Amin meminta agar segala dokumen-dokumen yang menunjang bisa diserahkan ke PBNU untuk dijadikan bahan tindak lanjut.

Ketua PBNU lainnya Choirul S Rosyid menambahkan, aduan yang disampaikan para petani itu nantinya akan dibicarakan di pengurus harian untuk dicarikan solusi. “Mungkin juga nanti akan ada pendampingan kepada mereka,” kata Choirul.

Sementara itu, Sekretaris Lembaga Penyuluhan dan Bantuan Hukum (LBPH) NU, Hakam Aqsho berharap para petani itu bisa segera menyerahkan data lahan, pohon sawit, dan jumlah petani yang dirugikan itu. Data-data itu, nantinya akan dijadikan bahan kajian di PBNU dalam mencari solusi.

Dalam audiensi dengan PBNU, sejumlah perwakilan petani dari Teluk Kepayang, Tanah Bumbu, dan Kota Baru, Kalimantan Selatan mengadukan penyerobotan lahan yang dilakukan oleh perusahaan swasta di daerah tersebut. Mereka sengaja mengadu ke PBNU karena selama ini upaya pengaduan yang telah dilakukan melalui jalur formal seperti kepolisian tak membuahkan hasil.

Salah seorang petani yang tak mau disebut namanya, mengaku para petani sudah mengadukan kasus penyerobotan lahan itu tahun lalu ke polres hingga Polda Kalimantan Selatan. “Saat kami mengadu ke kepolisian, tapi mereka bilang jangan membuat masalah,” kata petani itu kepada sejumlah wartawan di Kantor PBNU, Jakarta, Selasa (28/6/2022).

Dia bercerita, kasus berawal pada 2020. Saat itu ada 67 petani yang memiliki 700 ha lahan. Saat itu lahan mereka diambil oleh salah satu perusahaan swasta. Dalam perjalanan, perusahaan tersebut diambilalih oleh perusahaan lain. Dari 700 ha itu kemudian dikembalikan ke petani 300 ha untuk dikelola.

Namun dalam perjalanannya, ketika pohon sawit sudah berusia lima tahun lebih, perusahaan tersebut meminta lahan itu lagi. Sebagai gantinya, mereka hanya mengganti pohon sawit itu Rp35 ribu per pohon ditambah Rp5 ribu per satu tahun.

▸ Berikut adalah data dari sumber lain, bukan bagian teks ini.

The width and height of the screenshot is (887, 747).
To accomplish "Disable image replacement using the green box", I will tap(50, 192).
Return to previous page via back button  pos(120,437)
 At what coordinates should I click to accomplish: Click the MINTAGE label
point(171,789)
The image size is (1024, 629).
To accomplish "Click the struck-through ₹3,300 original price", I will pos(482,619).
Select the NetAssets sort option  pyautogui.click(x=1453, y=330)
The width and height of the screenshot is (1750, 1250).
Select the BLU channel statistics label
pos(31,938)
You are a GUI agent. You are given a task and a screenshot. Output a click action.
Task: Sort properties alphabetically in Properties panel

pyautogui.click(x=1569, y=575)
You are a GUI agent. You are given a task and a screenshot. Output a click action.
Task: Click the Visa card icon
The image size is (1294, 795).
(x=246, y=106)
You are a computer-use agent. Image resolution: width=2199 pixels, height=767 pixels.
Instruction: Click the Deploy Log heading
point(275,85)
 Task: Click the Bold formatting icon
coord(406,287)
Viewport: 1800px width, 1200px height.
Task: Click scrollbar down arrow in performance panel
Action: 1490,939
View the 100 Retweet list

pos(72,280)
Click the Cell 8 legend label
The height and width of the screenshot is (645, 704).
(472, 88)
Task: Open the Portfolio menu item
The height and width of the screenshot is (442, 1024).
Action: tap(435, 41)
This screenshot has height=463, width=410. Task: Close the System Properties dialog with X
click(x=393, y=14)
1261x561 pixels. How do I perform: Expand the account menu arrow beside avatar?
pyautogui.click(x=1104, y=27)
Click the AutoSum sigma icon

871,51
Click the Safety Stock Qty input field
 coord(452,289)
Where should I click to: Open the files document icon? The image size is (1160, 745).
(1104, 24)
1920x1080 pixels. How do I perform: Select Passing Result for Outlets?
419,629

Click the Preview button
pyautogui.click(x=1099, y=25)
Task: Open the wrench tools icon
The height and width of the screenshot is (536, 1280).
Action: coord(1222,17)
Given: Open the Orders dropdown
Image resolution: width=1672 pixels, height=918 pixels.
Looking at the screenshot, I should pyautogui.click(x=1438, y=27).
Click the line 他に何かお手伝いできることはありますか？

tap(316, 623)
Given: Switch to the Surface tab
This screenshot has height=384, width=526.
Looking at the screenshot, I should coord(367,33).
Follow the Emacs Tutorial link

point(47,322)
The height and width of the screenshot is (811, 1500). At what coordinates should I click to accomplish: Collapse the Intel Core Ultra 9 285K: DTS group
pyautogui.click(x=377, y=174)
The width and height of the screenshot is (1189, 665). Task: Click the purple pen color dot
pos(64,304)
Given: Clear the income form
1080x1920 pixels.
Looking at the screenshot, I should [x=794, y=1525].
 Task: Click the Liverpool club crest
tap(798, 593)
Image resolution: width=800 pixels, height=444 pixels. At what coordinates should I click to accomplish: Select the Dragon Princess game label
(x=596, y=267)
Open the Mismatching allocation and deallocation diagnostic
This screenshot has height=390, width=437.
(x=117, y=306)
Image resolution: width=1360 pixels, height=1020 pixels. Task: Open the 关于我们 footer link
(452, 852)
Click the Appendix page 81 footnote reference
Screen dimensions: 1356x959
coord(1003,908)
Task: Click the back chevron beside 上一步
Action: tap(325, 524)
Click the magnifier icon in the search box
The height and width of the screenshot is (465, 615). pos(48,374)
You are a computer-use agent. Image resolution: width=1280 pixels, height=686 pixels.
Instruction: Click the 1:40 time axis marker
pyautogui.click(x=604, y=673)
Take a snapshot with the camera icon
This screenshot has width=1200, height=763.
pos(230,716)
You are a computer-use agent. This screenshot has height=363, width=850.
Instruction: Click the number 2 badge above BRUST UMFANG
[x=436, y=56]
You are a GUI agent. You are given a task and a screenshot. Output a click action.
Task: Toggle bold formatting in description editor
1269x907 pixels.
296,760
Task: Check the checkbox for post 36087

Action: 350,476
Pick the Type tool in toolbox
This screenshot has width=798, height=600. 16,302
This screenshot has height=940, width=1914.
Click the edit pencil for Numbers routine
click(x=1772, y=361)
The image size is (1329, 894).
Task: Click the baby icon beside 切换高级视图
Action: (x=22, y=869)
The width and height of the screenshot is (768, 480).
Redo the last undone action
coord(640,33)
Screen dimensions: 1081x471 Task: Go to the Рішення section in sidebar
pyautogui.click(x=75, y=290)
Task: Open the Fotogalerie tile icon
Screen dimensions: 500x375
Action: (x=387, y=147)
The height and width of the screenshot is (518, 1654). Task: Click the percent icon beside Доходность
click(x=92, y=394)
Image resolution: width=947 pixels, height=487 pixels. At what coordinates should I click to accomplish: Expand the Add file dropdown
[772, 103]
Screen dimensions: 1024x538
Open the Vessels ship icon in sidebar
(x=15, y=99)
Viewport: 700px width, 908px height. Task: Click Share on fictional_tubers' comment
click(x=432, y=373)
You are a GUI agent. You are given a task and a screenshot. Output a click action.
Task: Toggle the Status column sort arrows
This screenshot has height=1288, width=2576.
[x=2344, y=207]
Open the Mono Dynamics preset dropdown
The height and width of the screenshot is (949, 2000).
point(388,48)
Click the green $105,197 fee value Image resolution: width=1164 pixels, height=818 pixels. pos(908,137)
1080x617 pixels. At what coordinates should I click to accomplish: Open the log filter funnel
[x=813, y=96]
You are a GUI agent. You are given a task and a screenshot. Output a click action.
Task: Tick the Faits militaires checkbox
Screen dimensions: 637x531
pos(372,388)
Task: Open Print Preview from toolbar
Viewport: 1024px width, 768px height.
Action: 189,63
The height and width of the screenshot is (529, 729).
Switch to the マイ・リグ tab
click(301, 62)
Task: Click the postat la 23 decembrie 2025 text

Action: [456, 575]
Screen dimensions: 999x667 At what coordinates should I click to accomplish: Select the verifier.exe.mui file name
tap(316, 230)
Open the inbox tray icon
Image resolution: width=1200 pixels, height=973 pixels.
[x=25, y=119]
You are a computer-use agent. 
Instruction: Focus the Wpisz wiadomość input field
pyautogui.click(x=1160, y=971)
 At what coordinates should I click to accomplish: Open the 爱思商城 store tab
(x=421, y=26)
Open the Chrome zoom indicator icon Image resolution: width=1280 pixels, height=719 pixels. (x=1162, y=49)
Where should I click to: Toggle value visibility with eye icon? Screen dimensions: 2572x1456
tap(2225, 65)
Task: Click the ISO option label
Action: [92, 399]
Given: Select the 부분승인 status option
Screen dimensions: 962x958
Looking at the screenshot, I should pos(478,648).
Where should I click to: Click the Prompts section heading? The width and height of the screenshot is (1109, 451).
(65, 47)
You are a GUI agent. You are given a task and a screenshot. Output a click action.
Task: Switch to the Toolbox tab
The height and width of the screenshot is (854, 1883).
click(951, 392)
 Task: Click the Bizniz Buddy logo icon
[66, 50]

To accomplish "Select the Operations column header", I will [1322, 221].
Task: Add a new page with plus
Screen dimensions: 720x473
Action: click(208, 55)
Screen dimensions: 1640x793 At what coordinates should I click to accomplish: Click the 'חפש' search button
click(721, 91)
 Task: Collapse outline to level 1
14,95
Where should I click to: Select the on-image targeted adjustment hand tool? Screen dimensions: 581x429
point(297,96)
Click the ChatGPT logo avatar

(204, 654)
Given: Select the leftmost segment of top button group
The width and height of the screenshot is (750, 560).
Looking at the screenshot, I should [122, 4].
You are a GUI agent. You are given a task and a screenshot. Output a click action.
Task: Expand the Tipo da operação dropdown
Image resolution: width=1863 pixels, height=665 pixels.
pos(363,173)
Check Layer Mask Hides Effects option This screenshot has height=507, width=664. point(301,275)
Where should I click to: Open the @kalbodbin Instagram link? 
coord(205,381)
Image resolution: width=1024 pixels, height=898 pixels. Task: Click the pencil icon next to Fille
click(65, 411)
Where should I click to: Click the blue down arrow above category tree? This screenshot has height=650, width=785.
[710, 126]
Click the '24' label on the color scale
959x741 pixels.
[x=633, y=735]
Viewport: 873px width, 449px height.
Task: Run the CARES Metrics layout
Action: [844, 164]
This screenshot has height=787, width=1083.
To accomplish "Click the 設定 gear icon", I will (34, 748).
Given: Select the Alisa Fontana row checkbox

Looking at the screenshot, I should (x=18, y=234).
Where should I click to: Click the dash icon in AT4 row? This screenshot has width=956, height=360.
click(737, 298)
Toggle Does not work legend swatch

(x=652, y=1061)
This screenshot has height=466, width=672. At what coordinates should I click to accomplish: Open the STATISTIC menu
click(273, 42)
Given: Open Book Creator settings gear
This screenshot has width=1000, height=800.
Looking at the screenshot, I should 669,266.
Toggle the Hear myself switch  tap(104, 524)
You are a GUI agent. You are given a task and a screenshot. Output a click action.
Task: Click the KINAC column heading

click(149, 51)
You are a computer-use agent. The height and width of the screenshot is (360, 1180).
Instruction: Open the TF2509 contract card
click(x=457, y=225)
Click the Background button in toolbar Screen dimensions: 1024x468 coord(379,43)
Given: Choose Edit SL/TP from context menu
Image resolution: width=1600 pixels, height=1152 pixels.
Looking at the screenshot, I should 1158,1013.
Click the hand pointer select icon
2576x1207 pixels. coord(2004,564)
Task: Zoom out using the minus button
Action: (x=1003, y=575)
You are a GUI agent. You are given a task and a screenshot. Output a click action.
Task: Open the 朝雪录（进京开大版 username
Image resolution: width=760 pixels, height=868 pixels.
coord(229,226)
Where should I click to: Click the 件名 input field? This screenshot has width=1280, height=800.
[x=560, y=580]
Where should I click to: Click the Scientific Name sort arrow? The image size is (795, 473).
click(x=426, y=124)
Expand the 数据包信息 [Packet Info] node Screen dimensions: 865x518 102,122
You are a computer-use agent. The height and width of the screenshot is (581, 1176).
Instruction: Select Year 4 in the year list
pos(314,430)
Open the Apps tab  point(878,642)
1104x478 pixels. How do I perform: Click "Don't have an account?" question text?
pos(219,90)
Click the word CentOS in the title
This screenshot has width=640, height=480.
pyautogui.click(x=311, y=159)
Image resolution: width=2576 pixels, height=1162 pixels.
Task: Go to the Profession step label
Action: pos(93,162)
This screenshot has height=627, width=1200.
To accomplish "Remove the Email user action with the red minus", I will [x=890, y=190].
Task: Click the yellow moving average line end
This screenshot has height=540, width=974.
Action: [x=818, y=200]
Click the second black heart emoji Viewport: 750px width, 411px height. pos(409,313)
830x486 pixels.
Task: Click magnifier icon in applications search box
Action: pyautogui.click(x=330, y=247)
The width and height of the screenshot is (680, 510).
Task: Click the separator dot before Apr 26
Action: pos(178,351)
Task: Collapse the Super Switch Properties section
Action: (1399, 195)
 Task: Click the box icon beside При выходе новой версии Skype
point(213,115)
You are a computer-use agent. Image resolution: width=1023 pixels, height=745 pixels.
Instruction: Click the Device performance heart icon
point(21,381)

Total ganti rugi yang diterima hanya Rp70 ribu per pohon. “Seharusnya kalau pasaran di sana itu harganya Rp1 juta lebih,” kata Ahmad Fauzi, Ketua LSM Laskar Elang Borneo yang turut mendamping perwakilan pertani itu.

Petani tak berdaya. Mereka tak bisa menolak, apalagi protes. Sebab, menurut Ahmad, jika mereka menolak atau protes urusannya nyawa. Ia mencontohkan, pernah ada seorang pemilik lahan yang istrinya kebetulan menjadi PNS di daerah itu. Sang pemilik lahan protes, tapi tak lama kemudian, istri sang pemilik lahan itu dipindah kerjanya di tempat yang jauh dari keluarganya.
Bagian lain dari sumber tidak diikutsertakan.